Minutes of the Meeting on Tracker GTRC Issues

September 26, 2003

Notes taken and written by J.J. Russell, edited by R. Johnson

GTRC - ISSUES

The meeting centered around two distinct problems with the GTRC: the well-known TOT problem and a newly discovered data synch problem. The latter occurs when transferring data from one layer's GTRC to the next layer's GTRC. Each GTRC latches data on the clock rising edge and then outputs the same bit on the next falling edge. The following GTRC should therefore latch the data on the rising edge of the next clock, ½ clock cycle later (25 ns). What is observed to happen at 20 MHz is that the delay in the transfer is too slow (i.e. greater than 25 ns), so the data get latched on the next following clock rising edge (1.5 cycles after output by the preceding GTRC). Testing at the chip level and MCM level shows good operation up to 30 MHz, but that is not sufficient. This is a system issue that is only seen when multiple GTRC's are connected together.

DATA SYNCH PROBLEM

As opposed to the TOT problem, for which the problem and solution are well understood, the GTRC synch problem is relatively new and not well understood. Various people suggested potential ideas to explore. Gunther suggested that increasing the drive current capability may solve the problem. Robert said he tried this to no avail. However, he did state that this test was done at 5:00pm last night, so there might be a good reason to repeat it more carefully.
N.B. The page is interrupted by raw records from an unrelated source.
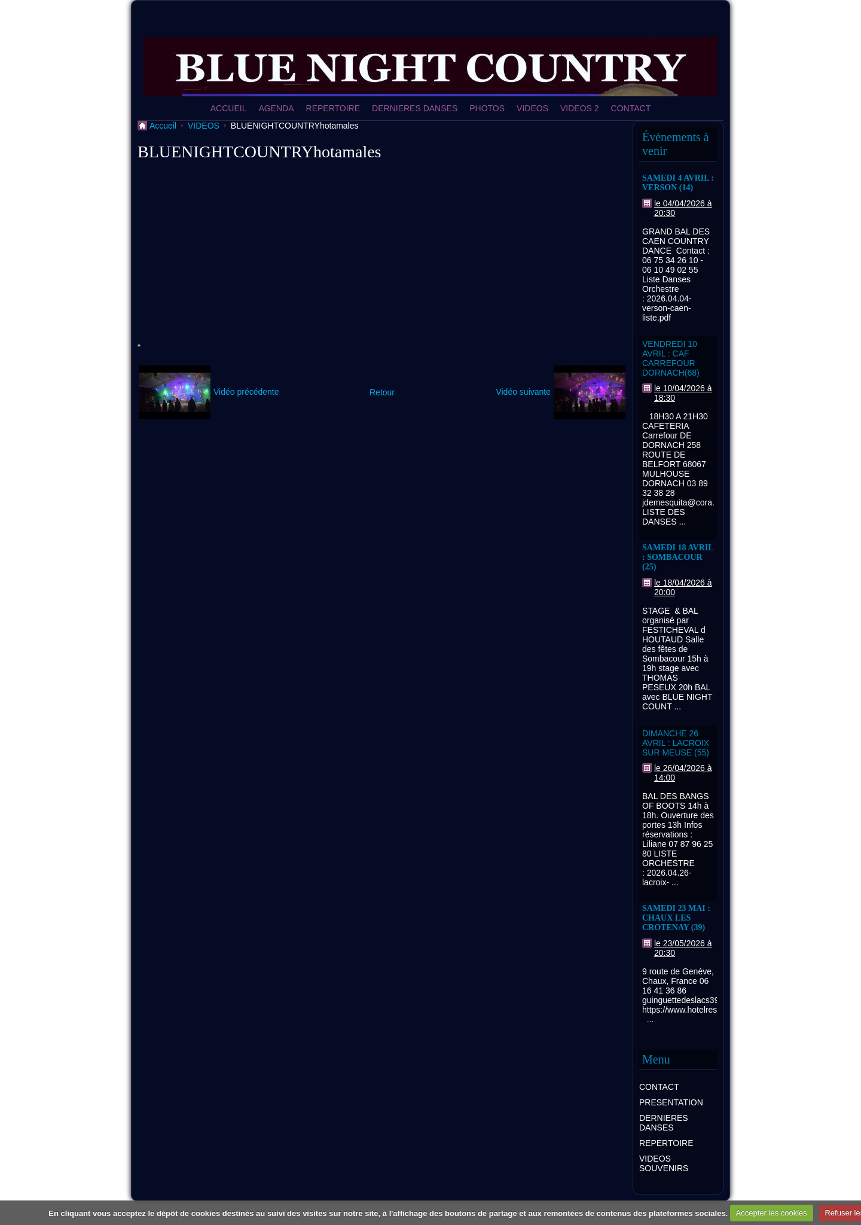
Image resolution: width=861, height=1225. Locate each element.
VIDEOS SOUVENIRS (663, 1163)
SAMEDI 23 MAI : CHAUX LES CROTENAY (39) (676, 918)
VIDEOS (532, 108)
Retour (382, 392)
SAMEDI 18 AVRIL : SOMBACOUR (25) (677, 557)
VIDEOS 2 (579, 108)
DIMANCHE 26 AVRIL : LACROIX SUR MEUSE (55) (675, 743)
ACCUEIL (228, 108)
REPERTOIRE (333, 108)
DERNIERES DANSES (414, 108)
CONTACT (631, 108)
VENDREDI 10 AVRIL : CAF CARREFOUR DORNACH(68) (671, 358)
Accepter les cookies (771, 1212)
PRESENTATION (671, 1102)
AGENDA (276, 108)
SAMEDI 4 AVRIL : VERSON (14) (678, 182)
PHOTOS (487, 108)
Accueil (162, 125)
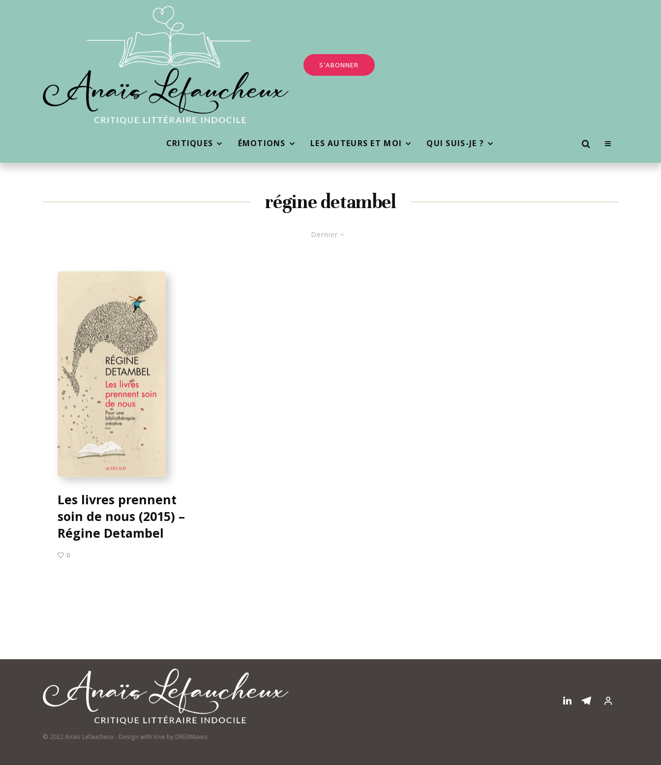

Steve saw where this was going and made a plea to see the 'smoking gun'; not just resort to twiddling external knobs until it 'works'.

Robert said that there is a delay of 36 ns from the time that the falling clock edge enters the GTRC until the time that data first starts to appear at the GTRC output. Such a long delay is not predicted by schematic-level simulation. Since this delay is the same in all chips, it does not necessarily explain the transfer problem (if it is a delay in clock distribution rather than data output, for example). However, it indicates a lack of quantitative understanding of the internal clocking of the chip. This is also seen in the measurement of delay from clock in to clock out (where clock out is the clock distribution to the GTFE chips). This delay is 19 ns, which is about double what the schematic-level simulation predicts.

Because of the nature of LVDS (the inter-chip signaling mechanism) it is difficult to observe directly the relevant signals. UCSC made the measurements on the breakout board using a differential probe. The measurements on the traces between GTRCs was done by a two picoprobes, using the oscilloscope to difference the two waveforms.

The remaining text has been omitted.